Between 1970 and 2010, Mexico reportedly lost $872 billion, according to a report from the Global Financial Integrity (GFI), a Washington, DC-based research and advocacy organization.
The report, Mexico: Illicit Financial Flows, Macroeconomic Imbalances, and the Underground Economy, found that due to 40 years of corruption, tax evasion, and drug, weapons, and human trafficking, Mexico has lost an exorbitant amount of money, money Raymond W. Baker, director of GFI says “could have been used to develop the Mexican economy, to invest in education, to build roads, or to fight the drug cartels.”
Baker said the negative ramifications of losing out on $872 billion are “huge for everyday Mexicans.”
Each decade the amount of money lost increased.
-Each year of the 1970s saw an outflow of $3 billion
-The 1980s: $10.4 billion per year
-The 1990s: $17.4 billion per year
-2000 through 2009: $49.6 billion per year
Thought $872 billion in lot money is high, it remains an estimate - an estimate the GFI believes may actually be on the conservative side. Since a large portion of drug cartel activity in conducted in cash the GFI is unable to detect such transactions, and as such are unable to include that addition money to the total.
Trade mispricing plays a large part in Mexico’s “lost money”. Trade mispricing is when individuals or corporations use fraudulent commercial invoices to smuggle money out of the country, usually in order to facilitate tax evasion.

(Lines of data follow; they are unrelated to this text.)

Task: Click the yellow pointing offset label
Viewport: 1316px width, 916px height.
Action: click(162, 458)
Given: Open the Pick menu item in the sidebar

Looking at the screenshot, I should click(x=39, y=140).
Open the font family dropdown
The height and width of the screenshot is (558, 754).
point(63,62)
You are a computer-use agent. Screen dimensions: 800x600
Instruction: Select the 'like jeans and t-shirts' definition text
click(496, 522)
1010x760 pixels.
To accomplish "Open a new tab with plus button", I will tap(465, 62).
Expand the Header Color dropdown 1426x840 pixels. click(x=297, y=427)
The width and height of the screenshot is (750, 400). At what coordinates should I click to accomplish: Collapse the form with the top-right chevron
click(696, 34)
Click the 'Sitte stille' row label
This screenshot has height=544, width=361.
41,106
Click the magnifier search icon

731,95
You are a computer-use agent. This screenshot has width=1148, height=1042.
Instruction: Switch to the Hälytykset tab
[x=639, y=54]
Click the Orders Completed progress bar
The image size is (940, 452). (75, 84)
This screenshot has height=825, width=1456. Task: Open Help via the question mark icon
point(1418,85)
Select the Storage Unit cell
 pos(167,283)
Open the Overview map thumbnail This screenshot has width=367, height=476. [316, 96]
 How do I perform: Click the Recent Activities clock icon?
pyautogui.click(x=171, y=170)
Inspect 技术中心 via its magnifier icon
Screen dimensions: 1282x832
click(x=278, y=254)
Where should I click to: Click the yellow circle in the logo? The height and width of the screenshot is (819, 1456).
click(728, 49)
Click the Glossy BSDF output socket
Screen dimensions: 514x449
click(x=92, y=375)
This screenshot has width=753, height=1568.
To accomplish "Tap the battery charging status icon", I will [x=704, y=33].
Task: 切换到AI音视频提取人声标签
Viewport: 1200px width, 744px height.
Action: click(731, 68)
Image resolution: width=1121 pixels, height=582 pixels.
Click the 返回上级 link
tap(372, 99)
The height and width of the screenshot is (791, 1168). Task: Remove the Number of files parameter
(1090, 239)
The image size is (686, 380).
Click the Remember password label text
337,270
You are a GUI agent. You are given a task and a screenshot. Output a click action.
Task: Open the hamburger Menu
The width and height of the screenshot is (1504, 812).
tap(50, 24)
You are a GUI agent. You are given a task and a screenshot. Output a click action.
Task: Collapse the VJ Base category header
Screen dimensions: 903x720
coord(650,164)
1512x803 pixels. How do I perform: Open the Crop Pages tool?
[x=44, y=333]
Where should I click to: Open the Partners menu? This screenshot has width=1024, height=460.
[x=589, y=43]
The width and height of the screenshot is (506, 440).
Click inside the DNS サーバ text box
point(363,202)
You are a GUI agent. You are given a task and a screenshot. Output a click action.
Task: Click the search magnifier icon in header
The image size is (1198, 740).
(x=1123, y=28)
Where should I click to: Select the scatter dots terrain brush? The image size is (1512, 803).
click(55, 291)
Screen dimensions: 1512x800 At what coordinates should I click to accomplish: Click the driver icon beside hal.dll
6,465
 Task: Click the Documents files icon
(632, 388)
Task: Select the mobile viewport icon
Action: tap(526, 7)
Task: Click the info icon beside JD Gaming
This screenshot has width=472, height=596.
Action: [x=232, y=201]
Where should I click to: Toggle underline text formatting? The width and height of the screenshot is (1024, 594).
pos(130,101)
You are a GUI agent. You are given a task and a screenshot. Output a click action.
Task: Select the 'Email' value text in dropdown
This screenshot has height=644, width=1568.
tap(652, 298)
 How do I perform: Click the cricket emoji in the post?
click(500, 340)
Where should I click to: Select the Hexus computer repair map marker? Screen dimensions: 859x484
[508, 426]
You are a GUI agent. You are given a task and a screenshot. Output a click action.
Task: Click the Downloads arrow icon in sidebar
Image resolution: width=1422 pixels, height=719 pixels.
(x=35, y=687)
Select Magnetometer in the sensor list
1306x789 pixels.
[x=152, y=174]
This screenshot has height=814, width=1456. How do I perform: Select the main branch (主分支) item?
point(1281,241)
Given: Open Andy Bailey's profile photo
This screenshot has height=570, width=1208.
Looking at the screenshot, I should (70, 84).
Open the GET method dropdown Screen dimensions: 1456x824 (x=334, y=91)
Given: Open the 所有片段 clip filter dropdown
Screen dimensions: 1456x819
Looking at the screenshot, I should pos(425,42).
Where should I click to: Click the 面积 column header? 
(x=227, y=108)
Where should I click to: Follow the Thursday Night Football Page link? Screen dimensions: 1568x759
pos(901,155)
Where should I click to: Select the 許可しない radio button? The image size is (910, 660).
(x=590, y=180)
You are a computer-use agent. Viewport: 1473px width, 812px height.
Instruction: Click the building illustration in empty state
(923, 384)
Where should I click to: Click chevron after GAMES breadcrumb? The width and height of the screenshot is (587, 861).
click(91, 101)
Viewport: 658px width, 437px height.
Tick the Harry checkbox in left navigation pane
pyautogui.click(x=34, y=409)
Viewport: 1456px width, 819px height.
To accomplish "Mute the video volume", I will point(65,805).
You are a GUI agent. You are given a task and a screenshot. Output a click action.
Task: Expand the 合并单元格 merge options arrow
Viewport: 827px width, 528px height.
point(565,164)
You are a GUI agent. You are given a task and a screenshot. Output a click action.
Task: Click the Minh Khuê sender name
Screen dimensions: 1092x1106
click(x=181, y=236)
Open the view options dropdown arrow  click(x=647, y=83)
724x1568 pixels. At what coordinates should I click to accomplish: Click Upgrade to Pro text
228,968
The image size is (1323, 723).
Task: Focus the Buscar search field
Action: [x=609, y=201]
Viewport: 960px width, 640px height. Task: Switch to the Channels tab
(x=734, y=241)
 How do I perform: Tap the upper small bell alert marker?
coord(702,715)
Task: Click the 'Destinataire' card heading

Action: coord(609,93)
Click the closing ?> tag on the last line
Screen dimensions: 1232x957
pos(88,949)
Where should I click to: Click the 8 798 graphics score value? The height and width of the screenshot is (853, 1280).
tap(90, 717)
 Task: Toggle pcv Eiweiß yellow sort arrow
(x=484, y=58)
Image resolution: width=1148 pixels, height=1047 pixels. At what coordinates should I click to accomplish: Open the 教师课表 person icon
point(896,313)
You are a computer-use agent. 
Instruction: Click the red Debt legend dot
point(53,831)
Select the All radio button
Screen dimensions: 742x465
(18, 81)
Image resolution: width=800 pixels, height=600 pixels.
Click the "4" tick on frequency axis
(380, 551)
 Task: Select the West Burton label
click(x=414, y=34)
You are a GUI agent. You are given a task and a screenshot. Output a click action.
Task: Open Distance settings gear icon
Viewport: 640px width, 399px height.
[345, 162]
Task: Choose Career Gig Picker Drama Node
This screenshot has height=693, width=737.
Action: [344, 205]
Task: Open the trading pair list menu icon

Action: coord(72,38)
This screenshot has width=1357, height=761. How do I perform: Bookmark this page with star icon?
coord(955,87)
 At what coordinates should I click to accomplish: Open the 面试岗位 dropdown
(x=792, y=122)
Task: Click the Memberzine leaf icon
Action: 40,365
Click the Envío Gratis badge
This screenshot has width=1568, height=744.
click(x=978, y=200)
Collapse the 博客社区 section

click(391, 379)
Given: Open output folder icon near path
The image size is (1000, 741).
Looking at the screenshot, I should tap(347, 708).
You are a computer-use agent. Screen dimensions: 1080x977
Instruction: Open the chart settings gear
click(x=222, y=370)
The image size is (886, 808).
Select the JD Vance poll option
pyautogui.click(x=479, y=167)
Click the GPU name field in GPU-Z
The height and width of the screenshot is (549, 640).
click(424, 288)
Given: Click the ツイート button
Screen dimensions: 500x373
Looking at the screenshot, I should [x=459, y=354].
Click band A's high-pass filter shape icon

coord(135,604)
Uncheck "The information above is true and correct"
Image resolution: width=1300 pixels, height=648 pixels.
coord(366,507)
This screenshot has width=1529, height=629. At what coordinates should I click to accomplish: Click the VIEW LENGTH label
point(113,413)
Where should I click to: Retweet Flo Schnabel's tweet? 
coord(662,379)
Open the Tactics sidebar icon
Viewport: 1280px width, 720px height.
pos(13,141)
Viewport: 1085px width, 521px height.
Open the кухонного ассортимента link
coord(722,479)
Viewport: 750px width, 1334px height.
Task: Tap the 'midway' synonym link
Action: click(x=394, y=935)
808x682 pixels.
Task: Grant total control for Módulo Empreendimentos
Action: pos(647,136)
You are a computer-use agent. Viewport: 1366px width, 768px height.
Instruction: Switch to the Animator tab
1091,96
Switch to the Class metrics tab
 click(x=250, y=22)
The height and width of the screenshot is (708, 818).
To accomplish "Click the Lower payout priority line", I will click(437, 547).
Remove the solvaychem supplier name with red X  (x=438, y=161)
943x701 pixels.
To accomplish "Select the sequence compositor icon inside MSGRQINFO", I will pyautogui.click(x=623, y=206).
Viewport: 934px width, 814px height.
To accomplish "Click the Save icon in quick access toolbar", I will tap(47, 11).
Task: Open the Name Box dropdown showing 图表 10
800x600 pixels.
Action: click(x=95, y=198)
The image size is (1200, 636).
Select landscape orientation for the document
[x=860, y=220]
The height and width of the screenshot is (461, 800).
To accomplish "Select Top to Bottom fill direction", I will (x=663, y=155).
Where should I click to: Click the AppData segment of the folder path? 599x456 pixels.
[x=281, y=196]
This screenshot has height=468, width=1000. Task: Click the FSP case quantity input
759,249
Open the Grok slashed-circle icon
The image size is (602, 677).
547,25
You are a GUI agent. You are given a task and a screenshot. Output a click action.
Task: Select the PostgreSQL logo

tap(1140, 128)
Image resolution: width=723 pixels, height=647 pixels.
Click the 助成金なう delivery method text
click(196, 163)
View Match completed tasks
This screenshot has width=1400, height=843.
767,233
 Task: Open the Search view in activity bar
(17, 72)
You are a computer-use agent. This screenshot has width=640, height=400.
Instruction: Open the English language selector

“The ease with which money can be laundered across the U.S.-Mexico border via trade mispricing poses a major national security risk to both the United States and Mexico,” said Baker. “Drug traffickers, like kleptocrats, terrorists and tax dodgers, all gain from anonymous
shell companies, tax haven secrecy, and nefarious trade mispricing tactics. Taking steps to address these issues would curtail a number of societal ills.”